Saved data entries
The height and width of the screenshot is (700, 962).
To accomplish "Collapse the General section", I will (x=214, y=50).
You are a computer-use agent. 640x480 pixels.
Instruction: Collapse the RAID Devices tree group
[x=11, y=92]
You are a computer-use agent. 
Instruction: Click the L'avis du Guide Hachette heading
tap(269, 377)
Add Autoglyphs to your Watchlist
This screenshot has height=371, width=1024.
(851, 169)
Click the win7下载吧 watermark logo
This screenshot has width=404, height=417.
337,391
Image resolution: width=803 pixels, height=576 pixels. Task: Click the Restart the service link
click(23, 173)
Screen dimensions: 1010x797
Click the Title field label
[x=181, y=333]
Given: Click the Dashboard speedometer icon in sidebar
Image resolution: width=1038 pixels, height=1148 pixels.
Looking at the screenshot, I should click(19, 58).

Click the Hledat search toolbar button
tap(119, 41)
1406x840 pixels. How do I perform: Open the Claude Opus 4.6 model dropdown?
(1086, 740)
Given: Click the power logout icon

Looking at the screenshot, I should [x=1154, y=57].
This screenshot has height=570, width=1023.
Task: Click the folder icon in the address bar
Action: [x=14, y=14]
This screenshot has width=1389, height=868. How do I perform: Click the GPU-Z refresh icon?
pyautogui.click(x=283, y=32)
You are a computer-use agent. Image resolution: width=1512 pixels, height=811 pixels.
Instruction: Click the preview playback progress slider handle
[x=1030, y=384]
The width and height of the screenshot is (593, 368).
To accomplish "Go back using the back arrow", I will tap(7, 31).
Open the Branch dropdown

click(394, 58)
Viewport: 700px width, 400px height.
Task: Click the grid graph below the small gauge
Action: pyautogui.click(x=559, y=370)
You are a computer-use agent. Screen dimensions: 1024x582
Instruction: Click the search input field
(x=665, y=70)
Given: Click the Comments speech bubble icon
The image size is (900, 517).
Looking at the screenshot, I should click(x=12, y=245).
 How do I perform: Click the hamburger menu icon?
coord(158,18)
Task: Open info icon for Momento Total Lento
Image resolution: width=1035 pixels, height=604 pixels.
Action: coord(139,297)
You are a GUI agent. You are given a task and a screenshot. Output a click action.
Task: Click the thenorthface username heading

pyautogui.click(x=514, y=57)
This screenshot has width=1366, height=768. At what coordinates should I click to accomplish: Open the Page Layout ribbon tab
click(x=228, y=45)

Aim of the exercise »
Copy the records exactly.

Response to the task »
The height and width of the screenshot is (700, 962).
To accomplish "Collapse the General section", I will (x=214, y=50).
You are a computer-use agent. 640x480 pixels.
Instruction: Collapse the RAID Devices tree group
[x=11, y=92]
You are a computer-use agent. 
Instruction: Click the L'avis du Guide Hachette heading
tap(269, 377)
Add Autoglyphs to your Watchlist
This screenshot has height=371, width=1024.
(851, 169)
Click the win7下载吧 watermark logo
This screenshot has width=404, height=417.
337,391
Image resolution: width=803 pixels, height=576 pixels. Task: Click the Restart the service link
click(23, 173)
Screen dimensions: 1010x797
Click the Title field label
[x=181, y=333]
Given: Click the Dashboard speedometer icon in sidebar
Image resolution: width=1038 pixels, height=1148 pixels.
Looking at the screenshot, I should click(19, 58).

Click the Hledat search toolbar button
tap(119, 41)
1406x840 pixels. How do I perform: Open the Claude Opus 4.6 model dropdown?
(1086, 740)
Given: Click the power logout icon

Looking at the screenshot, I should [x=1154, y=57].
This screenshot has height=570, width=1023.
Task: Click the folder icon in the address bar
Action: [x=14, y=14]
This screenshot has width=1389, height=868. How do I perform: Click the GPU-Z refresh icon?
pyautogui.click(x=283, y=32)
You are a computer-use agent. Image resolution: width=1512 pixels, height=811 pixels.
Instruction: Click the preview playback progress slider handle
[x=1030, y=384]
The width and height of the screenshot is (593, 368).
To accomplish "Go back using the back arrow", I will tap(7, 31).
Open the Branch dropdown

click(394, 58)
Viewport: 700px width, 400px height.
Task: Click the grid graph below the small gauge
Action: pyautogui.click(x=559, y=370)
You are a computer-use agent. Screen dimensions: 1024x582
Instruction: Click the search input field
(x=665, y=70)
Given: Click the Comments speech bubble icon
The image size is (900, 517).
Looking at the screenshot, I should click(x=12, y=245).
 How do I perform: Click the hamburger menu icon?
coord(158,18)
Task: Open info icon for Momento Total Lento
Image resolution: width=1035 pixels, height=604 pixels.
Action: coord(139,297)
You are a GUI agent. You are given a task and a screenshot. Output a click action.
Task: Click the thenorthface username heading

pyautogui.click(x=514, y=57)
This screenshot has width=1366, height=768. At what coordinates should I click to accomplish: Open the Page Layout ribbon tab
click(x=228, y=45)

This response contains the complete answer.